*** Opening Data for the task ***

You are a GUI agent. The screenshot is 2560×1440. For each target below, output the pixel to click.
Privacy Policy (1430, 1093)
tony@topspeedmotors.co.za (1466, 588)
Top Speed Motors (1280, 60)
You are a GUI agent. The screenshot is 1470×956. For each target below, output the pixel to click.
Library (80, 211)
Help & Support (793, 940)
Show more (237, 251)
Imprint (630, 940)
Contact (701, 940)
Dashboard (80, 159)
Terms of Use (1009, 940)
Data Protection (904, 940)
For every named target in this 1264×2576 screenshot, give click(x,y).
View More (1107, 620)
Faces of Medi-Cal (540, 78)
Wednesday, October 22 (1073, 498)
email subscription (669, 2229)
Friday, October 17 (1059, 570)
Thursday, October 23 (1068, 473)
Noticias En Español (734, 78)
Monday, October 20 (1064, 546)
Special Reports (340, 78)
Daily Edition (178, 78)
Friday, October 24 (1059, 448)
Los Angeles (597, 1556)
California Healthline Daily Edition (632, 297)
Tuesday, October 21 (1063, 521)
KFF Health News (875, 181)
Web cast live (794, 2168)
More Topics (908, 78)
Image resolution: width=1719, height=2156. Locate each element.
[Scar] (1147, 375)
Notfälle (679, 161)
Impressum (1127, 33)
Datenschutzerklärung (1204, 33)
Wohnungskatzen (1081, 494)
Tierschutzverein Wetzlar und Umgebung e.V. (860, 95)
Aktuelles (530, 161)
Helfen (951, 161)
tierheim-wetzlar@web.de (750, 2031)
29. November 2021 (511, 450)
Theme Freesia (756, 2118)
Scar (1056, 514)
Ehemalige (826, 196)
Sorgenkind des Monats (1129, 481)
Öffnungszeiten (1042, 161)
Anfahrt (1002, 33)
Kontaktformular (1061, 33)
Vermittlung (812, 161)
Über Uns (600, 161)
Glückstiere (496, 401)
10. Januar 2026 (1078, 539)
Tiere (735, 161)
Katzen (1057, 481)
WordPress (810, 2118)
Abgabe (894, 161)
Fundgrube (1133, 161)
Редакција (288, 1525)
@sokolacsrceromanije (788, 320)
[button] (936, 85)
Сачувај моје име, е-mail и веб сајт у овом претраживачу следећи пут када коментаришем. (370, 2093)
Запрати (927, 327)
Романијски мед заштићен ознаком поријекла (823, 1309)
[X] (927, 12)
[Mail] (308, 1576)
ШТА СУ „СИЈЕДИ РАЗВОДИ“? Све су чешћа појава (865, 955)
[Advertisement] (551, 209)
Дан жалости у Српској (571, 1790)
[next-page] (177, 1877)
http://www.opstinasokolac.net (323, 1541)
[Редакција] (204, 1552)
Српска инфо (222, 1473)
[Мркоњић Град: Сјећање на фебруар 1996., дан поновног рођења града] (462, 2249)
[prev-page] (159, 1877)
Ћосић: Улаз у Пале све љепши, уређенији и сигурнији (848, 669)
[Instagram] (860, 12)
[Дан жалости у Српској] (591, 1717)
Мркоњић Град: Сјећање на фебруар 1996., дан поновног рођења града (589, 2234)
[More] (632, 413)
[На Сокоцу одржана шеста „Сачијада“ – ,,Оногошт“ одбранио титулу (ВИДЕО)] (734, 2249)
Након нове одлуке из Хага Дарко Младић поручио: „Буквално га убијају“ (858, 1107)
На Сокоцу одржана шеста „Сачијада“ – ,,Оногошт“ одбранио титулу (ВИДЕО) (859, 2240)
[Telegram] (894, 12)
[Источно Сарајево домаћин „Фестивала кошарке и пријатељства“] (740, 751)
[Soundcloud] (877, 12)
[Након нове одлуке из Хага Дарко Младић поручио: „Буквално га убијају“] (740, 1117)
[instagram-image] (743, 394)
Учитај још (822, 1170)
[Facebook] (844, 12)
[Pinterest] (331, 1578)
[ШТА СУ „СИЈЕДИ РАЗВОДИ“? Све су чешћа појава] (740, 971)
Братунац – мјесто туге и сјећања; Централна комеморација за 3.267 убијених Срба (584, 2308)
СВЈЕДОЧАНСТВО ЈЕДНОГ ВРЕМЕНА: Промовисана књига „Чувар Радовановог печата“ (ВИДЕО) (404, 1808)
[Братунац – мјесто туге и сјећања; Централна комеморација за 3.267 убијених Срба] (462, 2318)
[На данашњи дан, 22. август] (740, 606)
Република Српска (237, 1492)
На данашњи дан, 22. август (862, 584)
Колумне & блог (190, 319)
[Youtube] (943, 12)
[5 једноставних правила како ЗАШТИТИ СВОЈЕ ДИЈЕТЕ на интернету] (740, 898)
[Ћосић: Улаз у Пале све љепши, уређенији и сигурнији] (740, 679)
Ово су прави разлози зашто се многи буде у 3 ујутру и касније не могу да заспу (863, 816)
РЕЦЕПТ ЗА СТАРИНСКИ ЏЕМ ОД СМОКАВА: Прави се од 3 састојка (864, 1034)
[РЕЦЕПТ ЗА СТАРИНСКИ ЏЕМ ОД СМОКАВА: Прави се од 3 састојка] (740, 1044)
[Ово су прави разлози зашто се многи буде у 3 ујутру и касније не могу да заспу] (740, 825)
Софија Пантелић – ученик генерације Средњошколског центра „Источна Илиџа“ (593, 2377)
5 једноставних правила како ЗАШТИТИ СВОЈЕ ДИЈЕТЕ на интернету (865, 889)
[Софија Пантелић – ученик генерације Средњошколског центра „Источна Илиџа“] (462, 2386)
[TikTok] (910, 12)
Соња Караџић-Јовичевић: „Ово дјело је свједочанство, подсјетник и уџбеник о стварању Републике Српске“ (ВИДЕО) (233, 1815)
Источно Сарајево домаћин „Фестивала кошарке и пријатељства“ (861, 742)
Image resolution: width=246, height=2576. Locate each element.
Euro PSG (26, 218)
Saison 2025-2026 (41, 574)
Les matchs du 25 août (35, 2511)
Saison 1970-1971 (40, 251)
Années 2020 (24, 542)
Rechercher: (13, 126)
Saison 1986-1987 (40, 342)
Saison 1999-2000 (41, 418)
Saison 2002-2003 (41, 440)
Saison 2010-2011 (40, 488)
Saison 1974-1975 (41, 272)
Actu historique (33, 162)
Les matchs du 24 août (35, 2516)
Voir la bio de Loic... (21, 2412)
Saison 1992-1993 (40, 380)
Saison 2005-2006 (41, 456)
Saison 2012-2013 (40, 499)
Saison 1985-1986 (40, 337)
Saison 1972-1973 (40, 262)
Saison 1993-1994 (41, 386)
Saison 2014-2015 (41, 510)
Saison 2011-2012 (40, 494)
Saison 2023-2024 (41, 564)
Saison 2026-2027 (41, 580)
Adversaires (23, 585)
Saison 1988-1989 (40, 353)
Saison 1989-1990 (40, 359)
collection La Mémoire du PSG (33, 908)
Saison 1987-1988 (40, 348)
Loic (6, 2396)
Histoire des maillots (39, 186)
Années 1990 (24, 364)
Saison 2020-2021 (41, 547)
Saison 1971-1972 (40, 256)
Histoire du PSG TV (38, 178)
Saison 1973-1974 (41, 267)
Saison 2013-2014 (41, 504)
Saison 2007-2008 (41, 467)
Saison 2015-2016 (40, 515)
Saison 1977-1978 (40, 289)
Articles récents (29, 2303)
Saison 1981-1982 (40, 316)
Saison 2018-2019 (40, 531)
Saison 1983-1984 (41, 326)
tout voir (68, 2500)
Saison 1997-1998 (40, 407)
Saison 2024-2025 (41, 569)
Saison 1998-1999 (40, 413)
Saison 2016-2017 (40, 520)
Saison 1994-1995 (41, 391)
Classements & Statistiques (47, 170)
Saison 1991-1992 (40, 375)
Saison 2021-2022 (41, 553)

*** Closing Data for the task ***

## Problem to solve
Tally how many lines include "мјесто" in the listing above; reply with the number only.

## Answer for this exercise
2